Wednesday, January 13, 2010

Where We Stand in the Stock Market

Well, a near-impossible has happened in the past 10 months. Dow Jones Industrial Average went from March 09 low of 6,469 to today's close at 10,680, a 65% gain.

If you didn't believe in the rally in March and stayed out, you still had a chance in July to get in, as you can see in the 3-year weekly chart of Dow. That was really a last chance, as far as the index shows. But instead, many retail investors stayed out in fear, that July correction could be "it" and we were going down to test the March low.
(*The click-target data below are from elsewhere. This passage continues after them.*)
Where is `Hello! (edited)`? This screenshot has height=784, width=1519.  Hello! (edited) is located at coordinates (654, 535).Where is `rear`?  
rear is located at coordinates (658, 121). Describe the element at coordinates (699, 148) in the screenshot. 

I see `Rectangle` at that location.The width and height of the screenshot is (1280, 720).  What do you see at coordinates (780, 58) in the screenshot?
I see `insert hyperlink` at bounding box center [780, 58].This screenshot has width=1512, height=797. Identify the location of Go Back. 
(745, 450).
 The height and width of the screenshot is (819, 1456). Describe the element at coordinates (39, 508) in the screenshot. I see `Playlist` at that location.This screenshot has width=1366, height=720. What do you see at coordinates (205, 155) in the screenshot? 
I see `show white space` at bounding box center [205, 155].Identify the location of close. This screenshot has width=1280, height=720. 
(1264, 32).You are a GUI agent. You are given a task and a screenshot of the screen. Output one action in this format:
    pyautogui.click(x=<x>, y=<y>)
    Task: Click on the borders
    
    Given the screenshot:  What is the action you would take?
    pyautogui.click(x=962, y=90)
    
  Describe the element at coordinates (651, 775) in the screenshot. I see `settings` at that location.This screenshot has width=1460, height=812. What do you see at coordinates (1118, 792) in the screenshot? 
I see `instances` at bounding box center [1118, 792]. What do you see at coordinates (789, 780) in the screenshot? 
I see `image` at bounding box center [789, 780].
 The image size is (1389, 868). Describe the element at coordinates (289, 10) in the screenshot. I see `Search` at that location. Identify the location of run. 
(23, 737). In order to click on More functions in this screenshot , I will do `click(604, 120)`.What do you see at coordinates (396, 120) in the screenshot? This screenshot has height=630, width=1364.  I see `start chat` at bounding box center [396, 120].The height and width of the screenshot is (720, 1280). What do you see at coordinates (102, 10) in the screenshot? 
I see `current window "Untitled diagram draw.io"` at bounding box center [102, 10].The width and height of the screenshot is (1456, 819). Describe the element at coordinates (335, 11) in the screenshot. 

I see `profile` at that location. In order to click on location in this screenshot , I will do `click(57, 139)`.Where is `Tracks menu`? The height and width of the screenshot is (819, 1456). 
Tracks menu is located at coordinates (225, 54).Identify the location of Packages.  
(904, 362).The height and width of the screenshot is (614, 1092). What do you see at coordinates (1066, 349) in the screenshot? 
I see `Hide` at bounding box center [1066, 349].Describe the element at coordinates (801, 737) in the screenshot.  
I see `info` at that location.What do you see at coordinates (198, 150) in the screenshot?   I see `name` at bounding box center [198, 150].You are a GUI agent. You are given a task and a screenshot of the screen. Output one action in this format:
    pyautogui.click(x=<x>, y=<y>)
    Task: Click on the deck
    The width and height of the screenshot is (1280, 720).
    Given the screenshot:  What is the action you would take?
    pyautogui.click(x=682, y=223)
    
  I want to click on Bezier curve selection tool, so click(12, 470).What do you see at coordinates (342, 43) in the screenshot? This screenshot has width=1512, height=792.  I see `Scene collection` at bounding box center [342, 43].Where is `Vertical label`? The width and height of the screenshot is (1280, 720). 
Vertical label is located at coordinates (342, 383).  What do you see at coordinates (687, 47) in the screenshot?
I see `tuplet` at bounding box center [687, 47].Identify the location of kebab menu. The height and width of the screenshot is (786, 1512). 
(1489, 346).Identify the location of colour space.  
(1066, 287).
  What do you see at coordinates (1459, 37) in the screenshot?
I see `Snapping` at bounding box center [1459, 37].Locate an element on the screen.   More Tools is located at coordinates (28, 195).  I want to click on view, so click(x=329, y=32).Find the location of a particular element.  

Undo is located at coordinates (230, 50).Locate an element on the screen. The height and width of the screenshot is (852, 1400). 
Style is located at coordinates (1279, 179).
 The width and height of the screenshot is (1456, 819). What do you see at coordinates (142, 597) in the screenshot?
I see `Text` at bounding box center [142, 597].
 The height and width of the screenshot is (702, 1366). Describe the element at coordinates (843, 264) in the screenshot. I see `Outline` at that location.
If you had dumped everything in DIA (ETF on Dow) in March, you would have gained 65%. If you had dumped everything in LVS (Las Vegas Sand), your gain would have been well over 1000%. What a game.

(If I had dumped what's left of the money in my account into MTL in March, the gain would have been 470%. Oh well.)

On the weekly chart RSI, there is no negative divergence yet. (On the daily Dow chart, RSI shows a negative divergence.) CCI set at 133 to see the macro movement is still below 100, a bull market territory. Slow stochastic set at 60 shows it has broken into a bull market territory in November 09.

Dow now poked above the 50% Fibonacci retracement line from the market top in October 07, and may be starting to climb further up the thin zone up to 61.8% retracement. There will be a resistance there.



Many retail traders/investors are actually angry that the market has ramped up (or has been made to ramp up) like this. All the bad economic news, mismanagement and deficit spending by the government, job loss, coldest winter in years, and the stock market keeps going up. I do not believe that the stock market is "forward-looking", as pumpers at CNBC would say. I think it is reactive, and it is not enough to simply look at the chart to figure out what is more likely to happen. (And that's why I have the other blog on macro issues.)

For now, the chart seems to say there is still room for upside, at least to the 61.8% line around 11,245. The Point & Figure chart shows the target at 12,050.

I am not going to call the top. The more-or-less normal stock market ceased to exist in September 2009, and that much is very clear if you look at the chart. Since that shock was so great and violent, all we have had may be nothing more than a big DCB (dead cat bounce).